Otros países del Este en situación similar también han comenzado a desvincularse de las iniciativas chinas como medio de conservar a toda costa la relación con EE.UU., escudándose en el escaso rendimiento económico que de todas formas extraen de la relación con Pekín. Es el caso de Lituania, cuyo Parlamento ha decidido recientemente abandonar el 17+1 dado que “apenas produce beneficios” y, en palabras de su ministro de Exteriores, “está dividiendo a Europa”. 

En este movimiento de desconfianza influirían, además, las acusaciones de “trampa de la deuda” que se vinculan normalmente a las inversiones chinas en macro-infraestructuras. No en vano, tales temores, hasta ahora limitados a lo ocurrido en países lejanos como Sri Lanka (donde China se hizo con el control del puerto de Hambantota ante el impago de la descomunal deuda), han llegado ya a la misma periferia de Europa, pues este mismo mes de abril Montenegro ha declarado su incapacidad para devolver un préstamo chino de 1.000 millones de euros para la construcción de una autopista, asunto que se ha convertido en una “patata caliente” para el Ejecutivo comunitario, que rechaza hacerse cargo de la deuda. 

En otro plano, finalmente, a las razones estrictamente económicas y de seguridad se sumaría otro componente clave: el conflicto de valores. El empeoramiento de las relaciones con China ha coincidido con las reservas (cuando no condenas directas) que la mayoría de países europeos han planteado sobre la situación de la democracia y los derechos humanos en China. Nos encontramos en un momento crítico en el que la UE y sus diferentes Estados miembros han de decidir si desean hacer negocios a cualquier precio con China o si, invocando los valores europeos de los que presume, el club comunitario decide fijar de un modo firme y contundente las reglas del juego para mantener relaciones comerciales. Como indica la analista Iulia Monica Oehler-Șincai en un reciente informe para la European Think-tank Network on China (ETNC) (coordinado por el Real Instituto Elcano), existe efectivamente un choque de valores, pues “la calidad de gobernanza se entiende de forma diferente en China (donde el rendimiento económico y la prosperidad social son sus máximas prioridades) y en la UE (donde se da la misma importancia al rendimiento económico, la prosperidad social y a los valores políticos (principalmente la democracia, los derechos humanos y el estado de Derecho))”. Es más, la autora indica que el éxito económico de China no se percibe automáticamente como un activo en Europa, sino que puede interpretarse como un instrumento de “poder blando” e incluso como una amenaza. 

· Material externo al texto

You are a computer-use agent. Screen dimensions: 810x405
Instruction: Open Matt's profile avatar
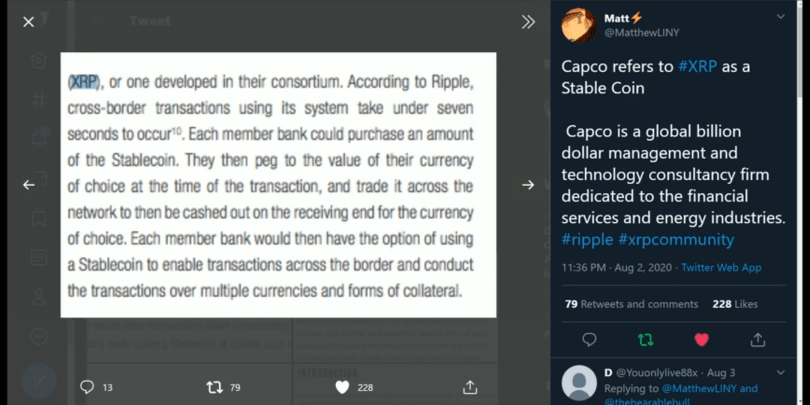[579, 25]
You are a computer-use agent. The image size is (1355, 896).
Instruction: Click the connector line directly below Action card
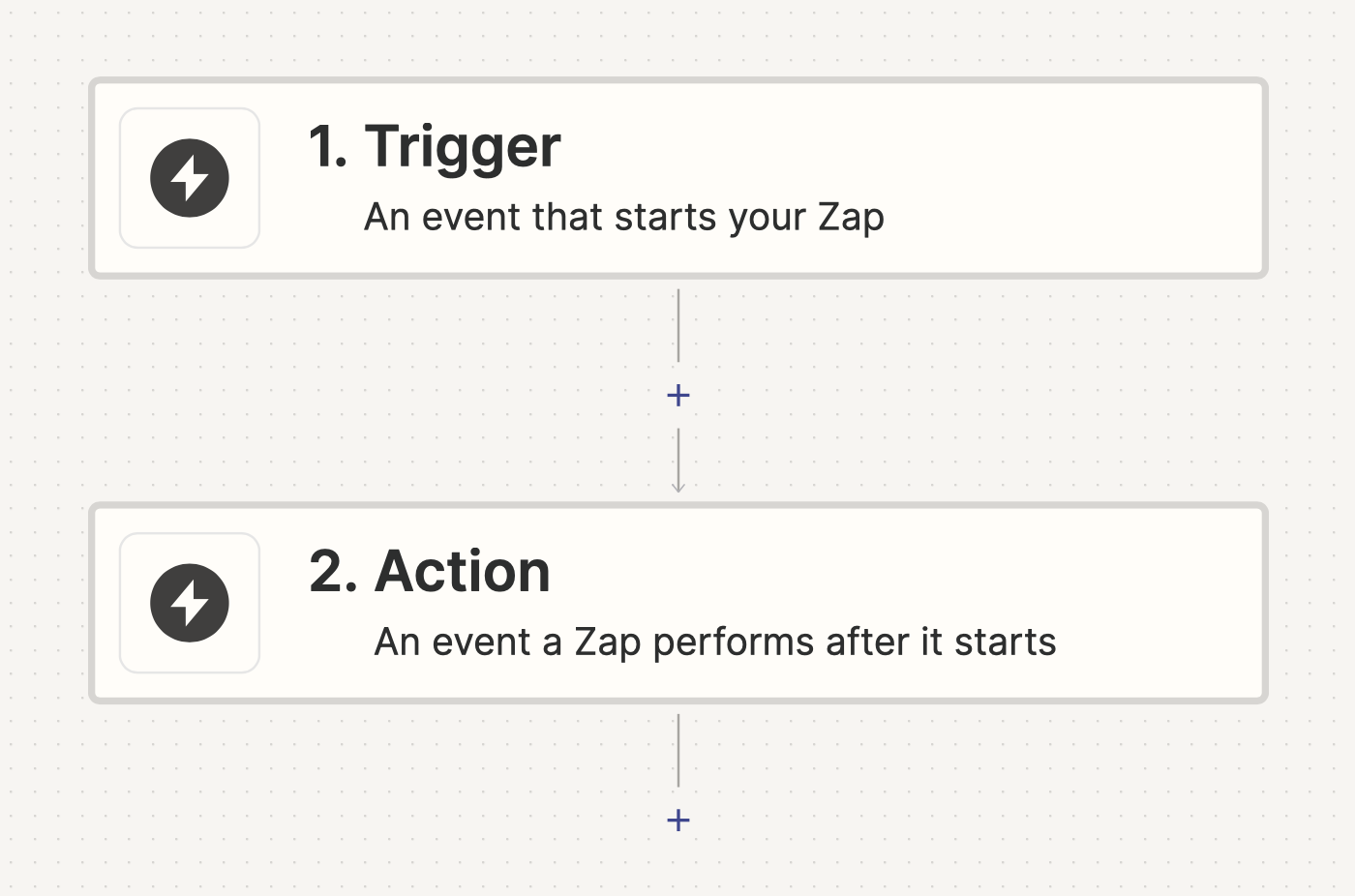coord(678,750)
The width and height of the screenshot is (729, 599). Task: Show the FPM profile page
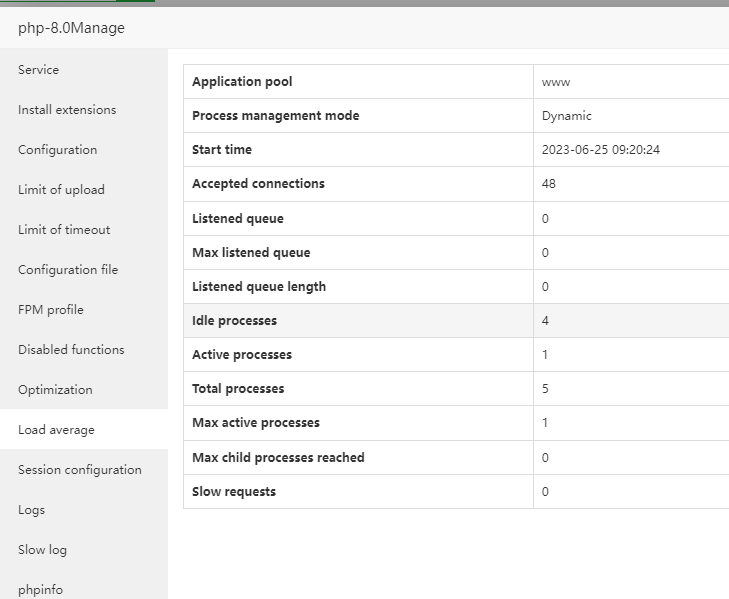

Aunque pueda decirse que lo hace ligeramente empujada por Washington, lo cierto es que Bucarest ya ha dejado claro qué camino desea seguir con China. El hecho de que en el 70º aniversario del inicio de relaciones diplomáticas ningún ministro rumano visitara China, pone de manifiesto la escasa prioridad que los actuales Gobiernos rumanos pretenden dar a los vínculos entre ambos países. Y aunque resulta improbable que Rumanía asuma una actitud abiertamente hostil hacia Pekín, parece que la línea de actuación es clara: mantener relaciones económicas y comerciales con China, pero no profundizar en la cooperación con un Estado que no comparte sus mismos principios si ello pone en riesgo la relación con EE.UU. 

China se encuentra pues, ante el reto de convencer a sus socios del Este continental de que es capaz de comportarse conforme a los valores europeos, además de ofrecer una alternativa de seguridad compatible con la que brinda Washington. Tarea ciertamente complicada la que le espera a Pekín, si pretende alterar las prioridades de Rumanía: EE.UU., OTAN y UE.